Working data section start

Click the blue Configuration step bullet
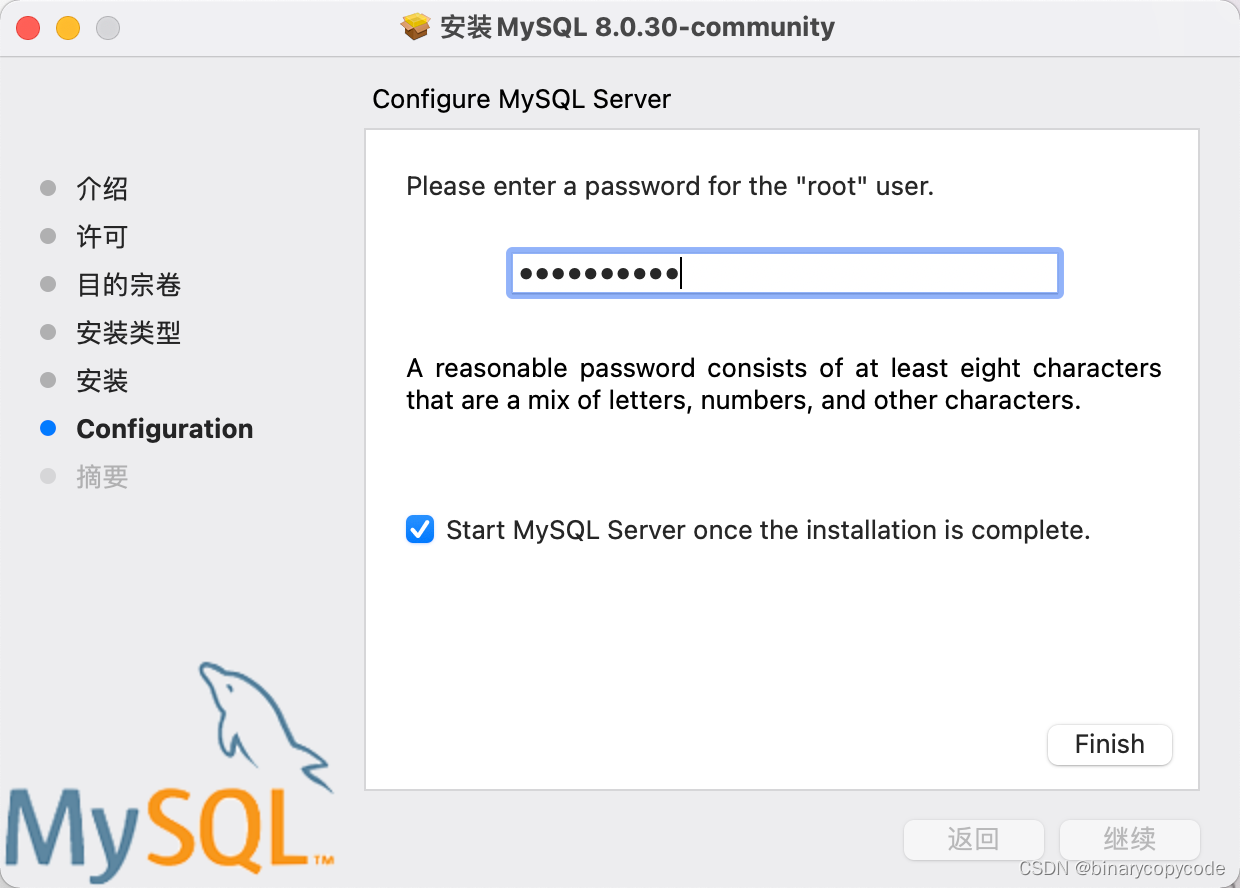Image resolution: width=1240 pixels, height=888 pixels. click(48, 429)
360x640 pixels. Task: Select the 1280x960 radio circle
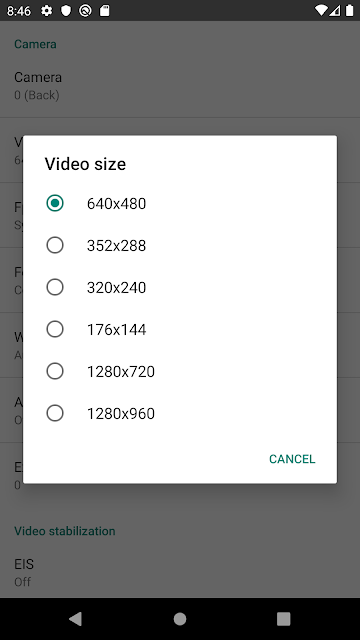pos(55,413)
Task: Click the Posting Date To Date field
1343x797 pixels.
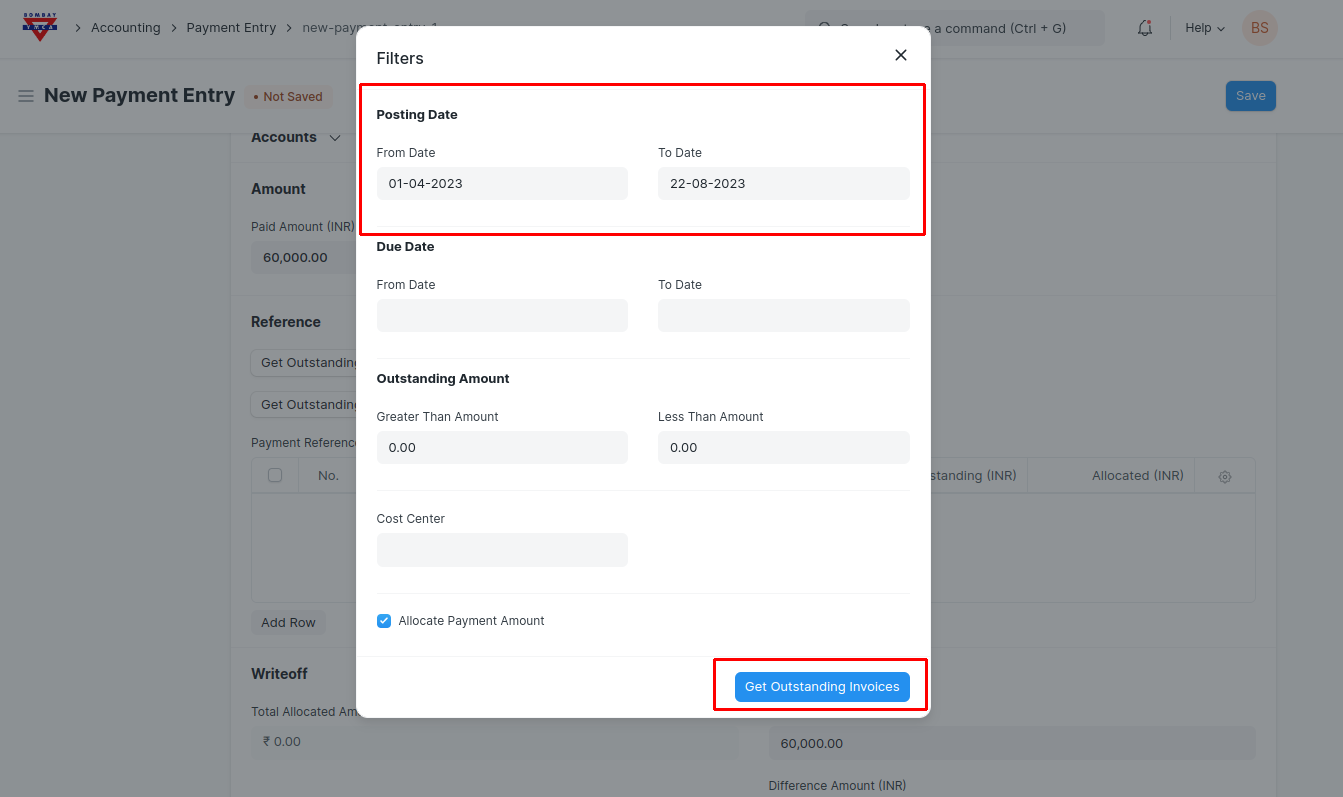Action: [x=783, y=184]
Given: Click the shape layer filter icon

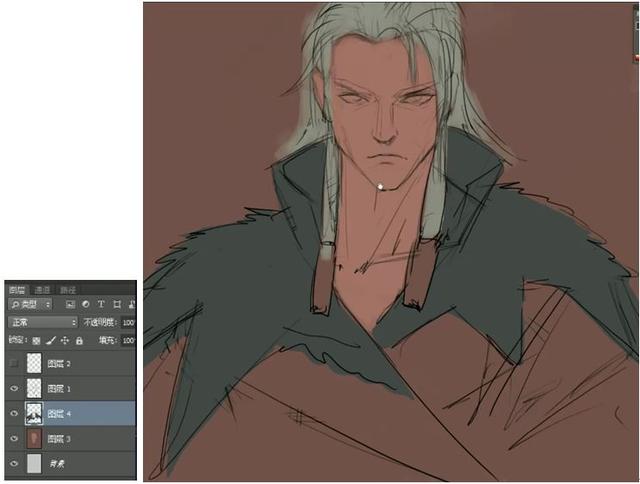Looking at the screenshot, I should (x=115, y=304).
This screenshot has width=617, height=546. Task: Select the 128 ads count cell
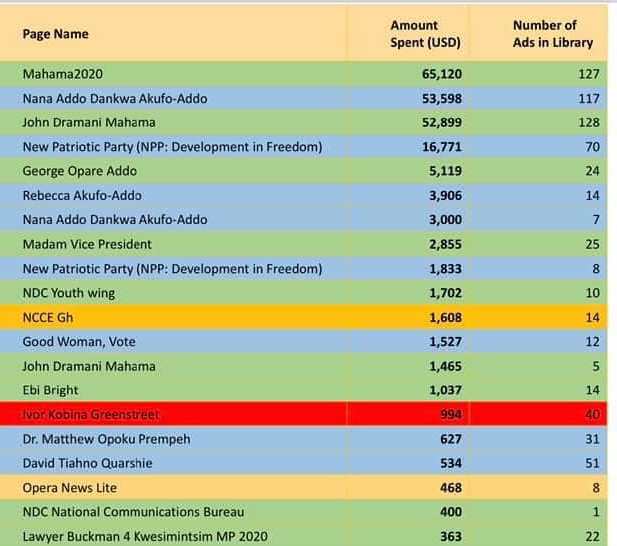coord(587,122)
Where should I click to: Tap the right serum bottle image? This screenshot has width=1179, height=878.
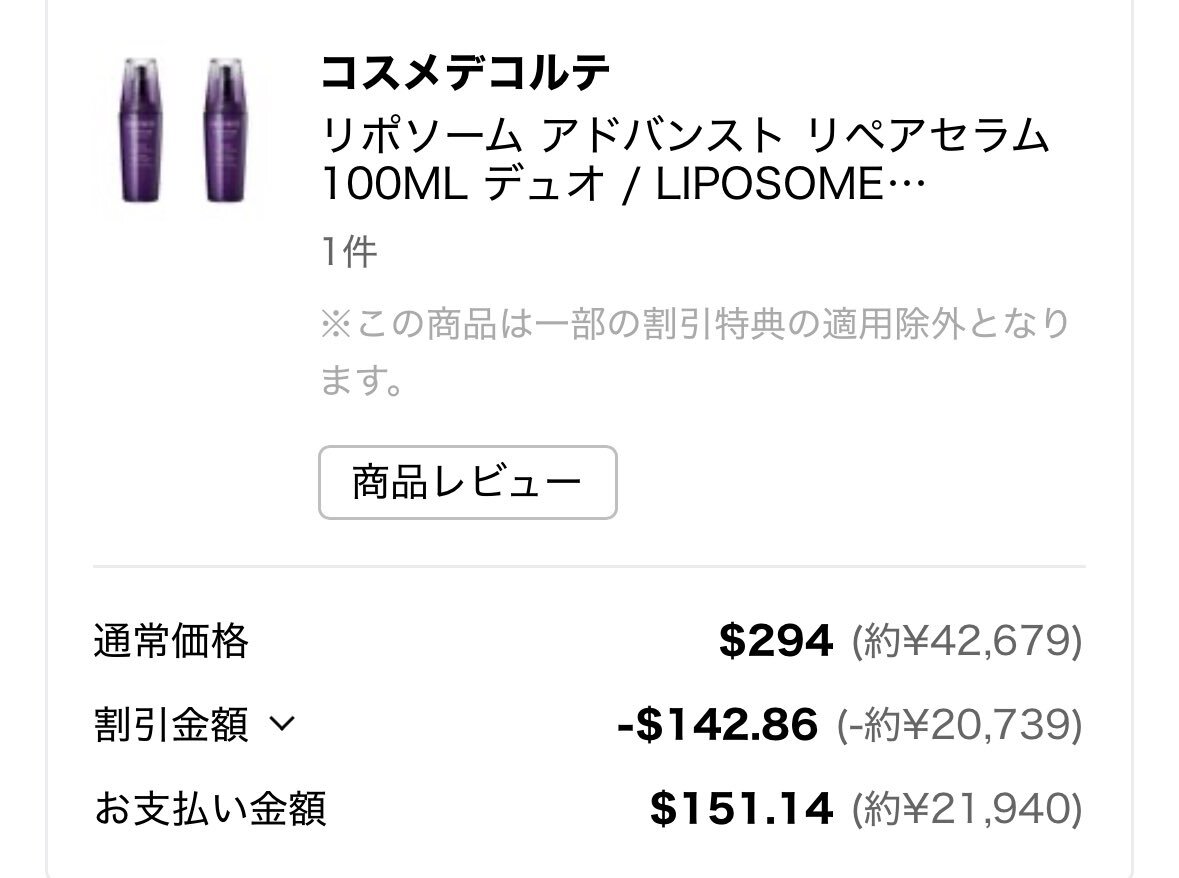225,130
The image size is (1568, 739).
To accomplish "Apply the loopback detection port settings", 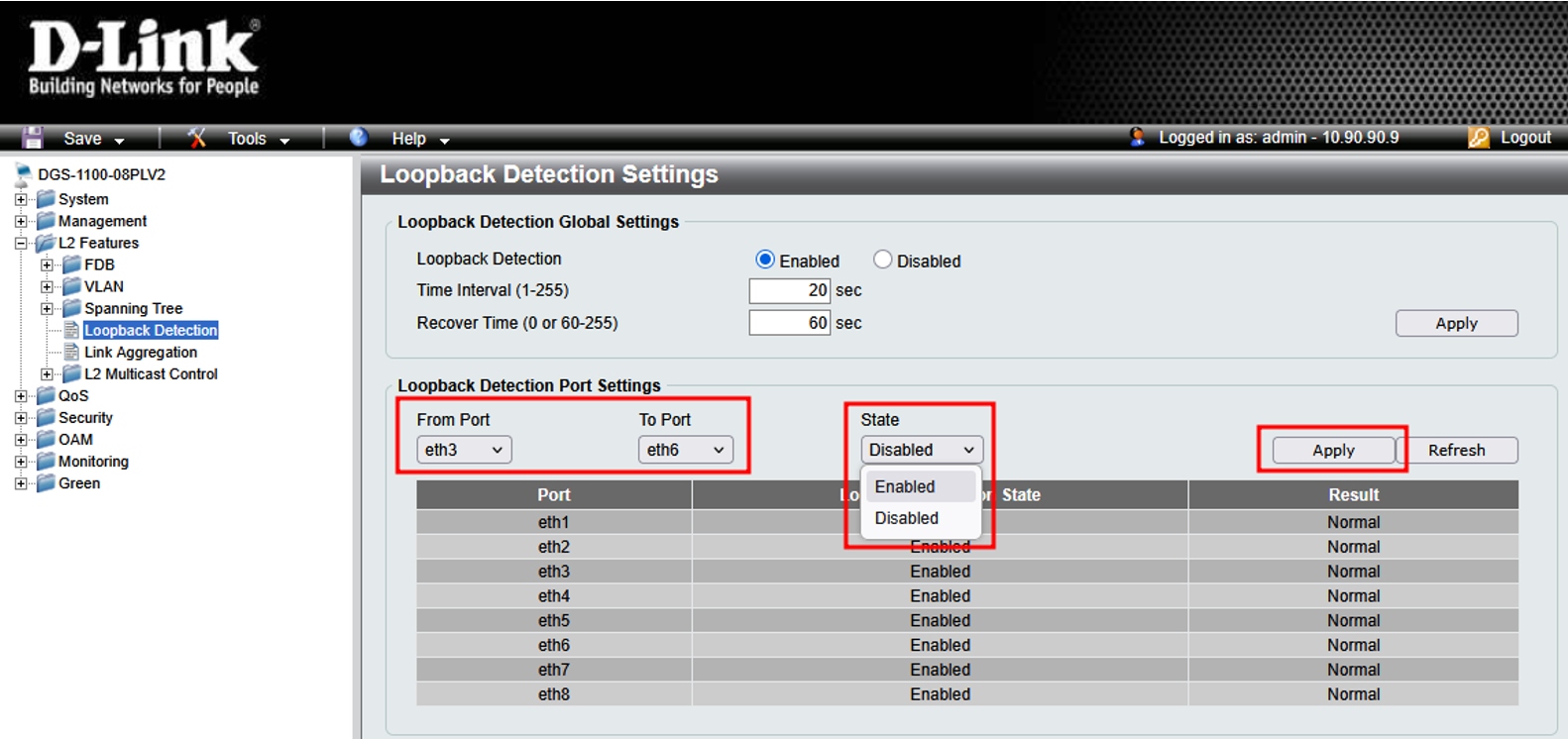I will click(x=1333, y=451).
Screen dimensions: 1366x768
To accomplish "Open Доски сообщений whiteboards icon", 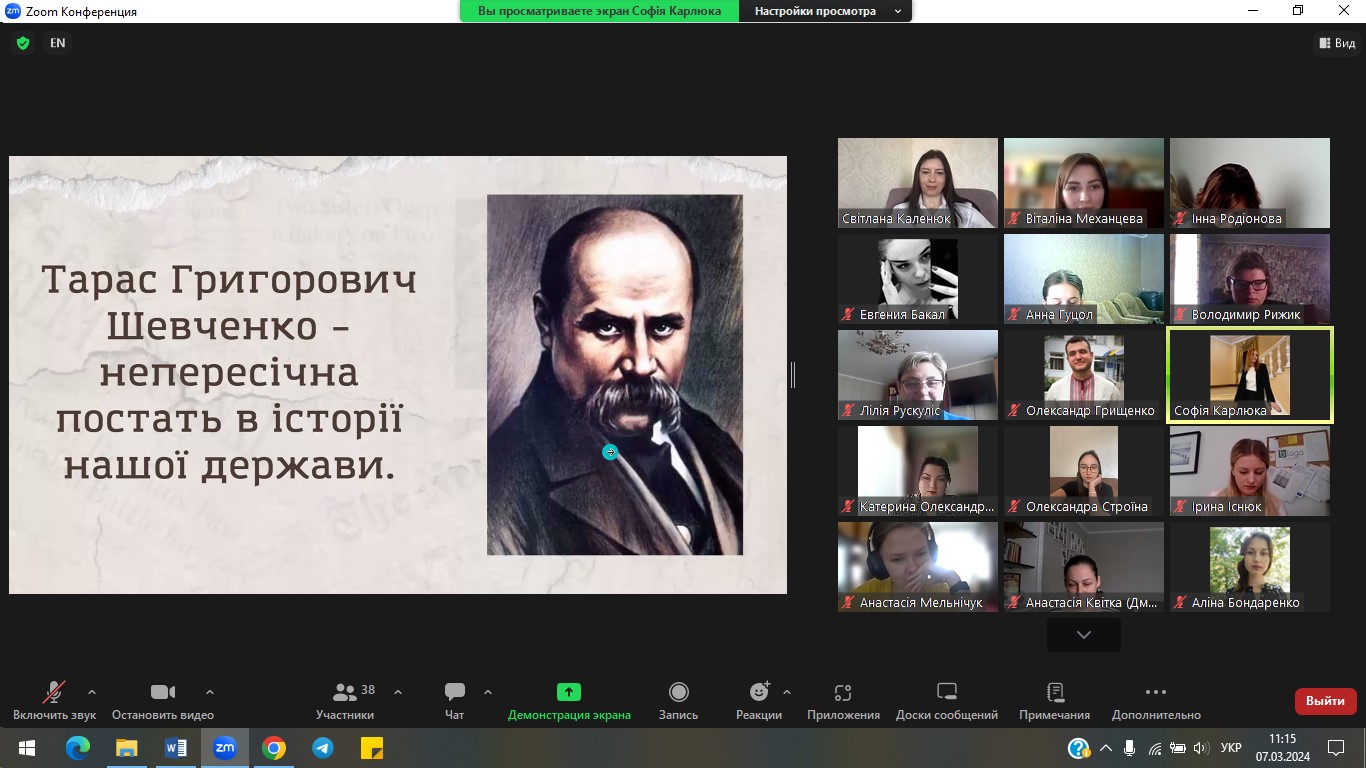I will tap(946, 692).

Working data section end

- Task to complete
From the records above, copy only the lines running from the line holding "Given: Click the shape layer filter icon" through the line holding "The image size is (1568, 739).", with no pictures.

- Task answer
Given: Click the shape layer filter icon

Looking at the screenshot, I should (x=115, y=304).
This screenshot has width=617, height=546. Task: Select the 128 ads count cell
coord(587,122)
Where should I click to: Tap the right serum bottle image? This screenshot has width=1179, height=878.
225,130
The image size is (1568, 739).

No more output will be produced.